The package name of the application.

IosKeyRestrictions

The iOS apps that are allowed to use the key.

JSON representation
{
  "allowedBundleIds": [
    string
  ]
}
Fields
allowedBundleIds[]

string

A list of bundle IDs that are allowed when making API calls with this key.

ApiTarget

A restriction for a specific service and optionally one or multiple specific methods. Both fields are case insensitive.

JSON representation
{
  "service": string,
  "methods": [
    string
  ]
}
Fields
service

string

The service for this restriction. It should be the canonical service name, for example: translate.googleapis.com. You can use gcloud services list to get a list of services that are enabled in the project.

methods[]

string

Optional.
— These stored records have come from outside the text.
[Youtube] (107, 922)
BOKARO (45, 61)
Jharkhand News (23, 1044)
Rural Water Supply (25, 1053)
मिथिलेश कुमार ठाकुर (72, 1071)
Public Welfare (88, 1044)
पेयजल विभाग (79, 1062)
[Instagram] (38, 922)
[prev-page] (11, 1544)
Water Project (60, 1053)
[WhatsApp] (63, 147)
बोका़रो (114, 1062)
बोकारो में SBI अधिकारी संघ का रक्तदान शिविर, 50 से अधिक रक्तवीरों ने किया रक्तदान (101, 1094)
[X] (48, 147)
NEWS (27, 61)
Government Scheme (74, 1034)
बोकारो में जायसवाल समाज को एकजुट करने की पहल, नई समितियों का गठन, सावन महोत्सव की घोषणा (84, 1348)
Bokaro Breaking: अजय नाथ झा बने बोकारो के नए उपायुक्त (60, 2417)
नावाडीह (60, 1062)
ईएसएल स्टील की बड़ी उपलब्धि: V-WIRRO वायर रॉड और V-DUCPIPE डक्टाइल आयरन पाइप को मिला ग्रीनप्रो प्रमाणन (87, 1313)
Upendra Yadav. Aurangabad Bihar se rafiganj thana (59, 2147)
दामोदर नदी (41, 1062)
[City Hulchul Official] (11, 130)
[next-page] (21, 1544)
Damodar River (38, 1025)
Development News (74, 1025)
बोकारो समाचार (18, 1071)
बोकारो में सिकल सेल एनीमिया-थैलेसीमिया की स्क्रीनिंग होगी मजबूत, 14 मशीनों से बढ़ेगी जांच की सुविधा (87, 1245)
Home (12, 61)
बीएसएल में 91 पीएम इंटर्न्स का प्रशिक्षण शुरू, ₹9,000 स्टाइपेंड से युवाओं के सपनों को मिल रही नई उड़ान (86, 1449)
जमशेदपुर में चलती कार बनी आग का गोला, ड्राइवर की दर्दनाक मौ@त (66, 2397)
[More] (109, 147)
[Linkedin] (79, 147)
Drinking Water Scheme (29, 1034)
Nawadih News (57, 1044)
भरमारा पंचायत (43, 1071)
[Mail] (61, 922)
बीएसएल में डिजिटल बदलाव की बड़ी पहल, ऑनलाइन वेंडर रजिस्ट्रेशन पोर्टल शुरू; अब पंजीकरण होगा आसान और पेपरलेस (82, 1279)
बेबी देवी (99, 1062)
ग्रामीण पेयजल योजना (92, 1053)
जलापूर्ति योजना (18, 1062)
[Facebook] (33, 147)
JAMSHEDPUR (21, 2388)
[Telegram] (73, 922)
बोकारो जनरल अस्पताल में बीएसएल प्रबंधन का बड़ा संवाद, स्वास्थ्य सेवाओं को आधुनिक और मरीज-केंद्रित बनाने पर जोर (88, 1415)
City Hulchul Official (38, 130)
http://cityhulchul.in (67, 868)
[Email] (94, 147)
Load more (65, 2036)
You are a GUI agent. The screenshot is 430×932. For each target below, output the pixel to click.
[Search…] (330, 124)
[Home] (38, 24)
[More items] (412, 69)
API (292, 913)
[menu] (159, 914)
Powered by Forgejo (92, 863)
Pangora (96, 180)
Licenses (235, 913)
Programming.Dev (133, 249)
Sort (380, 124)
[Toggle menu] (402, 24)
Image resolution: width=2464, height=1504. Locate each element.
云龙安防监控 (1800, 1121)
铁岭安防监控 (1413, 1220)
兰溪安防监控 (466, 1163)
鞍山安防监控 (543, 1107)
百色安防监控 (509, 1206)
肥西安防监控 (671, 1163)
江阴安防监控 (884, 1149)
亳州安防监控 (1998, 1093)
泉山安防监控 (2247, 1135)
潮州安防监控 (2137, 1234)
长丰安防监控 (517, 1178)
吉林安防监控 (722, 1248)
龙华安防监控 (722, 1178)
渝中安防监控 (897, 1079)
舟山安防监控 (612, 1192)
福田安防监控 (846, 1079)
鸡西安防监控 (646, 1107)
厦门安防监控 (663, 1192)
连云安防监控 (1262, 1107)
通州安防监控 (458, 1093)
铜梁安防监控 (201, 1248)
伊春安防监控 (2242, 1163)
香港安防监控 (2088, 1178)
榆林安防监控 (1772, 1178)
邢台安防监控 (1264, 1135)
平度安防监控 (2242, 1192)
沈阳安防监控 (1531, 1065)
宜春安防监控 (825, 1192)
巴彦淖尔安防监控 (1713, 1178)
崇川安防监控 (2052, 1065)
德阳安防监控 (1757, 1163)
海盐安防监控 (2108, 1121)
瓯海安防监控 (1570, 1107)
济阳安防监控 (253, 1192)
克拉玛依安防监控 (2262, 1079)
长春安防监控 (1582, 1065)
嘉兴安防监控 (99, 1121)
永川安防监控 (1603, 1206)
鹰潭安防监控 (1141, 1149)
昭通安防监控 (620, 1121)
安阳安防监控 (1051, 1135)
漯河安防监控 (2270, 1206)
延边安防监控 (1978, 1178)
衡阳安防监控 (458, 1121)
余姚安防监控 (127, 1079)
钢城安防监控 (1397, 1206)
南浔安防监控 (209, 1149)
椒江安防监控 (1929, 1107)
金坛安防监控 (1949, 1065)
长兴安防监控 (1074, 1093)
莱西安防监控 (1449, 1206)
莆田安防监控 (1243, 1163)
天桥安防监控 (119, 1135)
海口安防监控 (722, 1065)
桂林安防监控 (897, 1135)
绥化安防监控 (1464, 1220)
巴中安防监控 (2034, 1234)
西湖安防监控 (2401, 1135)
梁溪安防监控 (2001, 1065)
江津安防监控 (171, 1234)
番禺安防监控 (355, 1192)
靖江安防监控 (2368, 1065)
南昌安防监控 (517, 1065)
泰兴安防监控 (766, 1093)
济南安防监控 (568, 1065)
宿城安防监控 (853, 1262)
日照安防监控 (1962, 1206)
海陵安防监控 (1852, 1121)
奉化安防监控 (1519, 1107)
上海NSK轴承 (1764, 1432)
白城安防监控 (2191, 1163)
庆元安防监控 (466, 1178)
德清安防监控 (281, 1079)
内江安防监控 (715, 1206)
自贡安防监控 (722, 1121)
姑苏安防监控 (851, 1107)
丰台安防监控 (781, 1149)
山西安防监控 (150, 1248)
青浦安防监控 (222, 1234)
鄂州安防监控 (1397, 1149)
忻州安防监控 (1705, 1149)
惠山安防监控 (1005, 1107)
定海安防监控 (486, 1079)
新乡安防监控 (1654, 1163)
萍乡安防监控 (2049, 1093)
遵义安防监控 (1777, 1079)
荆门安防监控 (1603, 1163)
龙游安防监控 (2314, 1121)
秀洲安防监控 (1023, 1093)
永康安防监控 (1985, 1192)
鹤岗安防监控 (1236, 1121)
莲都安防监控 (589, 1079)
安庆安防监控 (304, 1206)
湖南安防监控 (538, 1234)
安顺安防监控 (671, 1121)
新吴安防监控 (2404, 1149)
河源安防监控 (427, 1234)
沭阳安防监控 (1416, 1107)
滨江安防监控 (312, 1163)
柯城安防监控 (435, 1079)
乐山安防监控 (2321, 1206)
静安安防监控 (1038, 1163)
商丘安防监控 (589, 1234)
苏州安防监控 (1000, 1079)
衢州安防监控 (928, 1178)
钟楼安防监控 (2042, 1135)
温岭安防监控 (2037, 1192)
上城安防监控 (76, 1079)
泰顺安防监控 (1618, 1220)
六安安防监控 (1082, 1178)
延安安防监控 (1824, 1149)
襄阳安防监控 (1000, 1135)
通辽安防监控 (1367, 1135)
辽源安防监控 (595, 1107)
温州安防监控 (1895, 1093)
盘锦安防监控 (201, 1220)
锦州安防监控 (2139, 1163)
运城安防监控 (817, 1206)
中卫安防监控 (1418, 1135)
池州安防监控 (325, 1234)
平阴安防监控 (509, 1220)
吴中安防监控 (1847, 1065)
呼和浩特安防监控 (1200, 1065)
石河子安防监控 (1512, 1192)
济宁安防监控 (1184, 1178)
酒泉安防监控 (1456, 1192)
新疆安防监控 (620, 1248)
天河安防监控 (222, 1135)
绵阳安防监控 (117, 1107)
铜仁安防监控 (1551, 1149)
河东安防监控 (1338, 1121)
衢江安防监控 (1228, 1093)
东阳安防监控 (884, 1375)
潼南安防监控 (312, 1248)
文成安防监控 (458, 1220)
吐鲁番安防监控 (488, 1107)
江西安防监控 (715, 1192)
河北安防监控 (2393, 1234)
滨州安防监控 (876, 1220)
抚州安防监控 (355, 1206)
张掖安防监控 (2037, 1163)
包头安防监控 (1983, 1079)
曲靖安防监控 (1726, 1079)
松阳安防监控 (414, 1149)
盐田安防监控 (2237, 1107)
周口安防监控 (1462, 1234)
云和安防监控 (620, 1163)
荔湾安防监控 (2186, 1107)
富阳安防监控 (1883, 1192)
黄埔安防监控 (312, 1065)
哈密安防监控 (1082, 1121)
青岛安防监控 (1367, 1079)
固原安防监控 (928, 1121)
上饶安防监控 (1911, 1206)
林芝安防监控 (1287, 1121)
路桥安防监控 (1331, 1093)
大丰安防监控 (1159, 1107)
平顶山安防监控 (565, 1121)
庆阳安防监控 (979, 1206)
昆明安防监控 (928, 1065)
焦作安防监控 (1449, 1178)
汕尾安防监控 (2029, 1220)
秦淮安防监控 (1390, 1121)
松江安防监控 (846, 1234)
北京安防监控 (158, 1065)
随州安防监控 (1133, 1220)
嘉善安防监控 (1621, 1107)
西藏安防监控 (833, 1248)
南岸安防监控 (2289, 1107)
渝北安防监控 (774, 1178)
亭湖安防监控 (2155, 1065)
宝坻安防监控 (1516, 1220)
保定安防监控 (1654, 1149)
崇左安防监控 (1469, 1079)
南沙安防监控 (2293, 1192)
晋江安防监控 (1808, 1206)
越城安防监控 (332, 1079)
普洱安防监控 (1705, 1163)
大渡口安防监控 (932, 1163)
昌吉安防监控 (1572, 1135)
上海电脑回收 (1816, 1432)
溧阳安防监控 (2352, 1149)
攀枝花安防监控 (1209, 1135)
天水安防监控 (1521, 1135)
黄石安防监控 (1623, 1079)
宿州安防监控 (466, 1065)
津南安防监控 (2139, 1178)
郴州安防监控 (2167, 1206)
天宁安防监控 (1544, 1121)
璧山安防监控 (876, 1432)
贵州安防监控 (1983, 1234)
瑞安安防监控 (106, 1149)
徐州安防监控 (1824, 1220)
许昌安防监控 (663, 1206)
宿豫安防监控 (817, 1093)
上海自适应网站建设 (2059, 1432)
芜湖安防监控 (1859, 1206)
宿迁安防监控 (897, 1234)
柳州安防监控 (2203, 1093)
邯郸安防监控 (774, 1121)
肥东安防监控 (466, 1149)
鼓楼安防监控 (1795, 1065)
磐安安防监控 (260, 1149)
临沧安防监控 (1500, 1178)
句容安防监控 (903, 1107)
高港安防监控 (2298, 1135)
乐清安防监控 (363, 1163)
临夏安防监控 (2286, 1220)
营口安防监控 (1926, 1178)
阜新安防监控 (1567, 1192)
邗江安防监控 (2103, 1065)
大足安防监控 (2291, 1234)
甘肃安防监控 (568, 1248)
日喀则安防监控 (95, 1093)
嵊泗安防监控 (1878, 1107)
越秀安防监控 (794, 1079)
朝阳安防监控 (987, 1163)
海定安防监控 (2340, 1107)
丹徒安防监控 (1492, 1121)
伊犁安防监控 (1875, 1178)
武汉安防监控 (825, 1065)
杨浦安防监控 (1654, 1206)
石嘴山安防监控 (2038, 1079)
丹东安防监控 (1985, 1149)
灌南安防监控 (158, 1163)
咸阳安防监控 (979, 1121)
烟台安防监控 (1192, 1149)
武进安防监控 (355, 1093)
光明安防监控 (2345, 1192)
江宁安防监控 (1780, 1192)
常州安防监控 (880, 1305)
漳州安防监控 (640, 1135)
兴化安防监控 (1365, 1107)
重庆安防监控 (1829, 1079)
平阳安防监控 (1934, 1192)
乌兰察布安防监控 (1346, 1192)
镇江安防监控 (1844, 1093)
List of one or more methods that can be called. If empty, all methods for the service are allowed. A wildcard (*) can be used as the last symbol. Valid examples: google.cloud.translate.v2.TranslateService.GetSupportedLanguage TranslateText Get* translate.googleapis.com.Get*

Methods

create

Creates a new API key.

delete

Deletes an API key.

get

Gets the metadata for an API key.

getKeyString

Get the key string for an API key.

list

Lists the API keys owned by a project.

patch

Patches the modifiable fields of an API key.

undelete

Undeletes an API key which was deleted within 30 days.